Esta línea de lectura de Marx no lo embalsama o lo pone en una lata de conserva neoliberal, con retiro espiritual en Chapadmalal incluido, sino que lo preserva como lectura viva, interconectada rizomáticamente –si queremos emplear esta palabra–, con los afluentes que vienen de Hegel –obvio– pero también de Spinoza, Rousseau o las discusiones sobre Demócrito y Epicuro en torno a la naturaleza. Otro problema es el ciclo que va desde las barricadas europeas de 1848 a la caída de la Unión Soviética.
No es posible ni desanudar a Marx de esos acontecimientos pues siempre fue leído, canonizado, dogmatizado o convertido en motivo de certezas fijas refrendadas por instituciones oficiales –lo que era un problema y a la vez una simplificación, pero de gran emotividad–, ni es posible alegrarse que ese ciclo haya cesado por lo cual liberaría de prejuicios a los autores de biografías cada vez más exhaustivas que diluyen a Marx en el siglo XIX como un estudio de caso.

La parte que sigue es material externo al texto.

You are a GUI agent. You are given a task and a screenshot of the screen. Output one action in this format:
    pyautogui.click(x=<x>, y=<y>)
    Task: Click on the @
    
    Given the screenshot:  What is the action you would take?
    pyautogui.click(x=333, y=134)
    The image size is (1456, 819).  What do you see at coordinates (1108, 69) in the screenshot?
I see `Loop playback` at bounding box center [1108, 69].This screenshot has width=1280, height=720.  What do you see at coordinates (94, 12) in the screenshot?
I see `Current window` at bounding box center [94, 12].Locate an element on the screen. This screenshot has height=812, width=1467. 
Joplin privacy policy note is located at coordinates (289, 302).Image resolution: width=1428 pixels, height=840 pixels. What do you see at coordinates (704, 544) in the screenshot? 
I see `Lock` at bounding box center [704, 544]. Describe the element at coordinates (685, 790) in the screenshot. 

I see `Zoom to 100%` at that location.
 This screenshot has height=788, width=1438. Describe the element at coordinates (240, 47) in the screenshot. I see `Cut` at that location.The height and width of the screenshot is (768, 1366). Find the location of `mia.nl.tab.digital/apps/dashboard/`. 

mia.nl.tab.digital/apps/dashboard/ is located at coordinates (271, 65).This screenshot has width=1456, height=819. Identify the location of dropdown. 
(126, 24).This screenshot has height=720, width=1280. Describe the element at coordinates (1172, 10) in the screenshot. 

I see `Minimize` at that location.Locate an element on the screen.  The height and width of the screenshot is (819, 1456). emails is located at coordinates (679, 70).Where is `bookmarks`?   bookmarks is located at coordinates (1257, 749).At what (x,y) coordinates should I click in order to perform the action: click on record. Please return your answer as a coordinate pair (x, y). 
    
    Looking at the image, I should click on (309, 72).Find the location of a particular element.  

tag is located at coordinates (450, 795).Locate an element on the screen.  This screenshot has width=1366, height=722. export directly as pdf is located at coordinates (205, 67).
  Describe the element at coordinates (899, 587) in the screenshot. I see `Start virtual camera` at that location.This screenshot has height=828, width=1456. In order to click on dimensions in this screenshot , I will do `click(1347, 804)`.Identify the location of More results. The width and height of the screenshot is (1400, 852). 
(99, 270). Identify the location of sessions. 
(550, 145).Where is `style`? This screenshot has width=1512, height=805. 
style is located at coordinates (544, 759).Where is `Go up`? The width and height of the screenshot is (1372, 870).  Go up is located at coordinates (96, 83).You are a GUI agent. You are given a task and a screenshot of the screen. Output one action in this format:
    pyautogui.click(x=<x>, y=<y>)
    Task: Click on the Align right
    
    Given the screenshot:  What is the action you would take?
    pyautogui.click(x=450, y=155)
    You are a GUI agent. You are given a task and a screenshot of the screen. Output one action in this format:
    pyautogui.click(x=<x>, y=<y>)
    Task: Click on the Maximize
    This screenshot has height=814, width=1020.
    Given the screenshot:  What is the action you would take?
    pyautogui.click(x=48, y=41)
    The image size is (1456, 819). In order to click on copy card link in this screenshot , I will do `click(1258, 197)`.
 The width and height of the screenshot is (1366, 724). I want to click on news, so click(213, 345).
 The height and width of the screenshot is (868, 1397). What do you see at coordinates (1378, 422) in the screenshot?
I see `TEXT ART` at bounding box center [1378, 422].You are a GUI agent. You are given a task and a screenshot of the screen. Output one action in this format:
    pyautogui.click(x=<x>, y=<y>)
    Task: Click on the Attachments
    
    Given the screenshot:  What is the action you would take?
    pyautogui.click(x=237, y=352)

Como apologeta, al fin, de la revolución burguesa que “ha creado maravillas muy superiores a las pirámides egipcias, a los acueductos romanos y a las catedrales góticas, y ha dirigido expediciones superiores a las Invasiones y a las Cruzadas”.
No es que no haya problemas interpretativos respecto de las nociones de tiempo histórico –lineal o circular– que están implícitos en Marx. No ceden los estudios sobre este tema. Pero otra cosa propone la intelectualidad neoliberal mundial, que arroja las obras de Marx “al desván de los trastos viejos junto a la rueca y el hacha de bronce”, para ofrecérselas al rigor desencantado de los especialistas. No obstante, como toda teoría de la historia, la historia misma reacciona de diversas maneras sobre ella. ¿Cuándo no fue así?
Incluimos entre estas reacciones el film de Alexander Klüge sobre El Capital. Lo subtitula “noticias de la antigüedad” y, a pesar del desafío que implica, esa antigüedad revierte sobre el núcleo de arcaísmo que hay en cualquier relación actual, sea de un texto con su lector, sea de un actor con su obra de teatro, sea de un símbolo cualquiera con aquel que lo recuerda o lo invoca, sea con el modo en que el mundo sigue vivo gracias a cómo despierta sus fantasmas. La mercancía en Marx tiene sin duda un secreto teatral. Otra cosa es que los teatros en tanto museos ahora tomen su aniversario para convertirlo en un cartapacio de coleópteros del fin de la historia, coleccionados con alfileres sobre un telgopor.